Then the code was tested on an actual ATtiny13A with an oscilloscope measuring the generated signal.
The LOW time of the signal was then adjusted until the 76Hz and 120us high-time were achieved, because with the calculated values (13040 microseconds for LOW) only a 69Hz square wave signal was generated.
However… flashing the program onto another chip results in a different frequency again. The internal RC oscillator is not that accurate nor very temperature stable. I had a total of 10 Attiny13A available and I flashed every one of them with the same code and measured the resulting frequency. Results are shown in the table below.
| Attiny13A # | Frequency in Hz |
| 1 | 78.9 |
| 2 | 76.1 |
| 3 | 74.8 |
| 4 | 71,1 |
| 5 | 74.0 |
| 6 | 76.8 |
| 7 | 75.9 |
| 8 | 73.6 |
| 9 | 76.8 |
| 10 | 72.03 |
Furthermore, I exposed some chips to the heat of my hot air gun and some ice spray while monitoring the frequency. It varied around 5 Hz in both directions.
Now the thing is that the Attiny13A does not support an external crystal resonator but requires a whole oscillator circuit (expensive) if you want to feed an external clock. I originally figured that the internal RC oscillator might as well do the job, but I’m not so sure any more. The second revision (if one ever comes) will probably feature an external oscillator. Since all pins of the ATtiny13A, including the CLKI pin, are already occupied, the status LED will probably be moved and connected to the drain side of the MOSFET to free a port. That way, the LED lights up (around 99% duty cycle) as long as the signal is live and goes dark when the preset time is over, instead of blinking when the time is up. Not much of a loss. And a DIP switch will be used instead of the jumpers. I believe the robotic lawn mower can deal with a slight variation of the frequency and it does not really matter if he works one minute more or less. As a workaround, I manually calibrated the two devices I built so far with a stop watch.

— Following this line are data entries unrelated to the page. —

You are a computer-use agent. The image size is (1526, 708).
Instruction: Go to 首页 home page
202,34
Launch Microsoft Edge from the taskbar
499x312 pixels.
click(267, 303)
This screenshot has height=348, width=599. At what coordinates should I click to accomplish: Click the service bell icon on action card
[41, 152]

PCB Assembly and box preparation
Depending on which of the yellow pin headers are shorted with the red jumper connector, the working time of the lawnmower can be set (15, 30, 45, 60 or 75 minutes).
Box
With the provided drawings of the box and my caliper, I drew a 3D model of the case in Solidworks. After the PCB was routed I printed it 1:1 on paper and cut if out to check if it fits inside the box and if the mounting holes are correctly placed before ordering the PCBs.
The more tricky part was to make sure the parts mounted into the case did not collide with other components inside. After a good placement of the external components was found, drill points were marked with paper templates.

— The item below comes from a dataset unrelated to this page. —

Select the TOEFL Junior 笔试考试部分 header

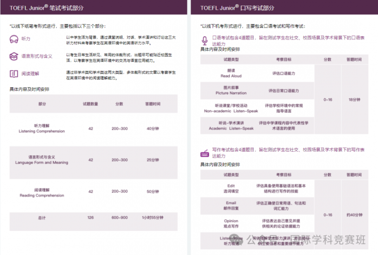coord(47,8)
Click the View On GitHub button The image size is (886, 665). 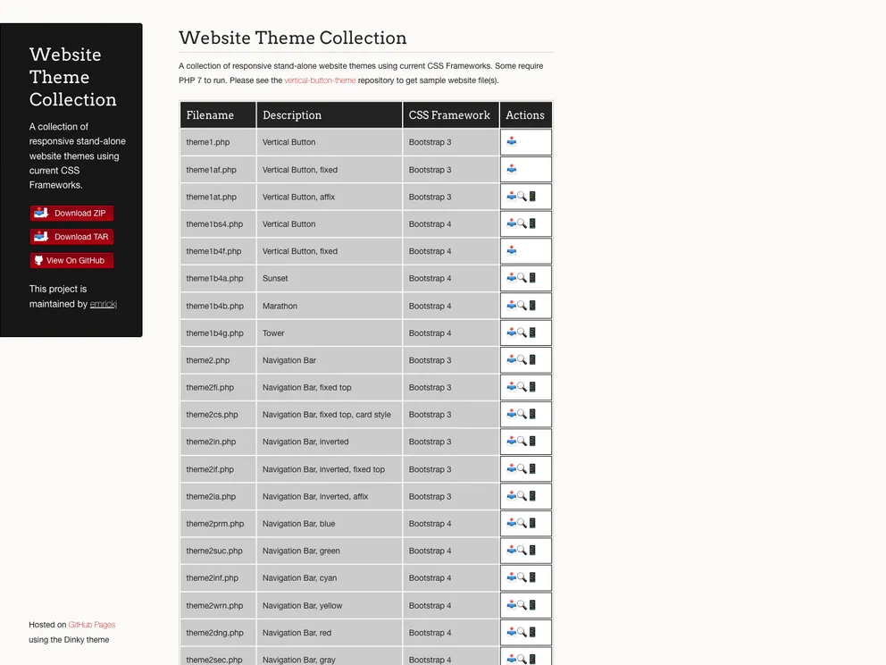pos(71,261)

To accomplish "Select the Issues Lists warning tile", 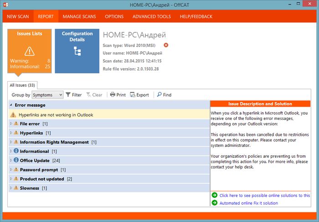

Completely assembled device:
Testing
Initial outdoor test
Hugo (my Landroid LX790 robotic lawnmower) was then finally introduced to the signalbox.
Since there was a decent amount of snow in the garden, I set up an alternative area.
Indoor test
The video below demonstrates what happens when the set time has been reached. The status LED will start to blink, the lawnmower will turn around itself for a few seconds, then throw an E1 error code (missing wire signal) and remains still.

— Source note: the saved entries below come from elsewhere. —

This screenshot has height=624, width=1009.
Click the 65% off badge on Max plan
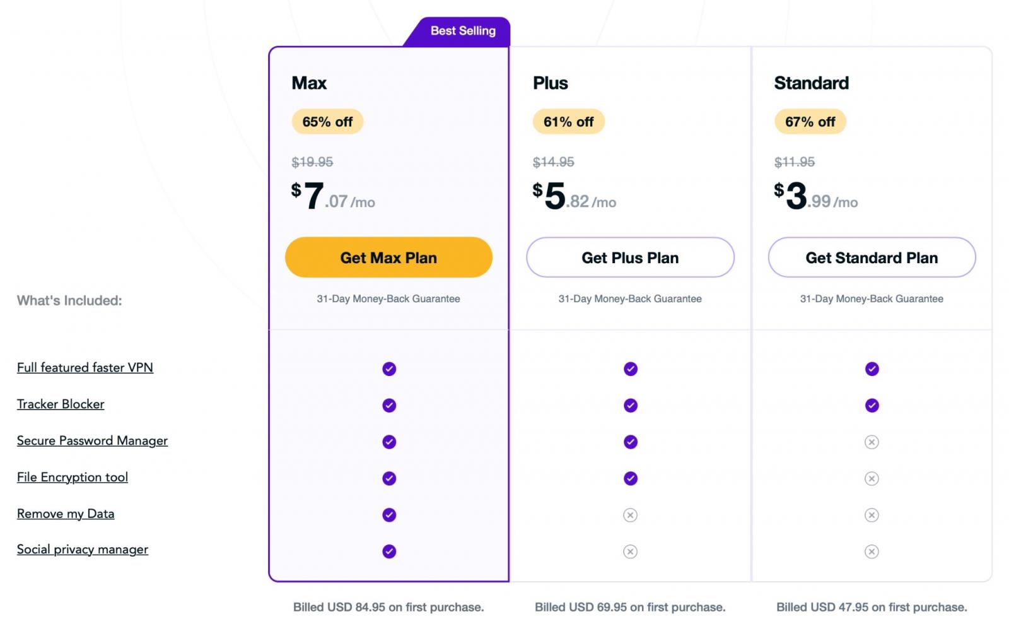tap(327, 121)
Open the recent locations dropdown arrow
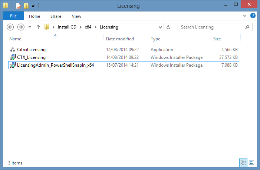Image resolution: width=260 pixels, height=170 pixels. 30,27
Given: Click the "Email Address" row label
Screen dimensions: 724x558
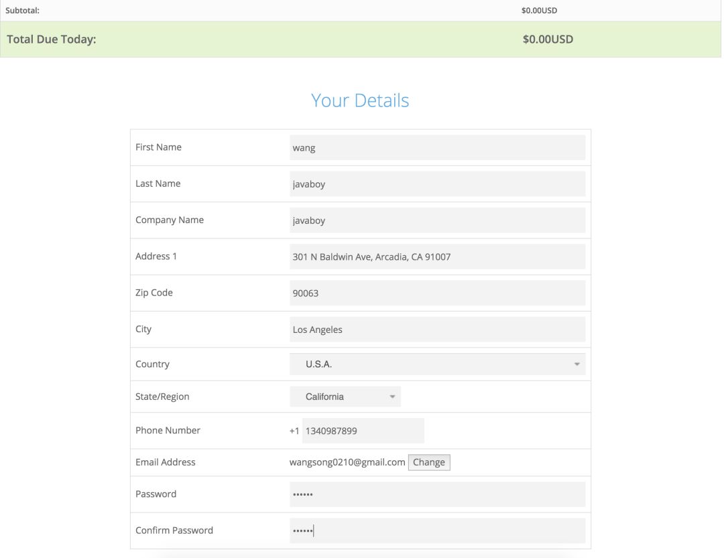Looking at the screenshot, I should tap(166, 462).
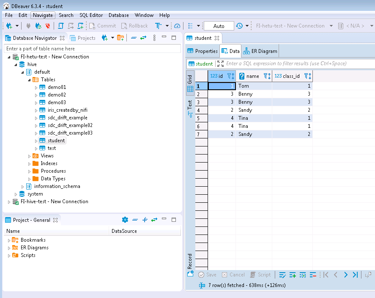Expand the demo01 table node

36,87
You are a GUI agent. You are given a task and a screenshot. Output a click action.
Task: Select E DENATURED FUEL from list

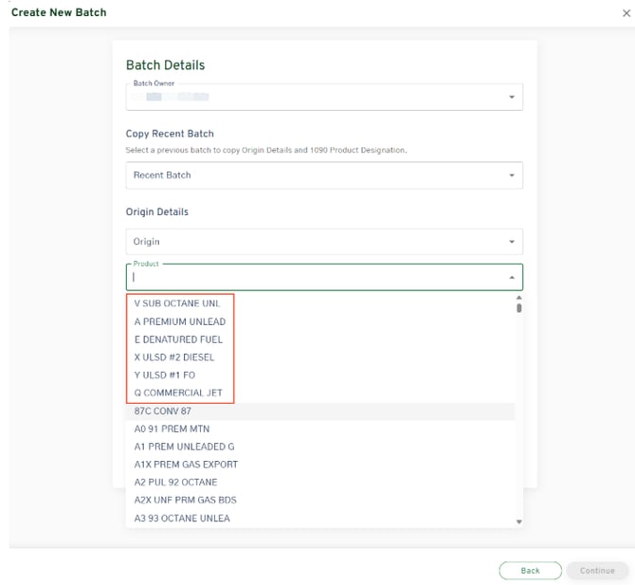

Improvements for future revisions
- using an external oscillator instead of the internal one
- maybe replacing the pin headers with a DIP switch (although more expensive)
- changing orientation of some solderpads
- replacing the ceramic cap on the output side of the 7805 linear voltage regulator with an aluminium electrolytic capacitor of the same value (reason: higher ESR for more stability in the feedback loop), although it seems to work fine with the ceramic capacitor
The picture below already shows the updated version with an 10 MHz external oscillator (X1) and a DIP switch instead of the jumpers. The status LED was previously connected to the CLKI port and since no other port was free any more, it was moved and is now also switched by the MOSFET. So as long as the signal is fed into the fence wire, the LED lights up, once the timer is up, the LED goes dark.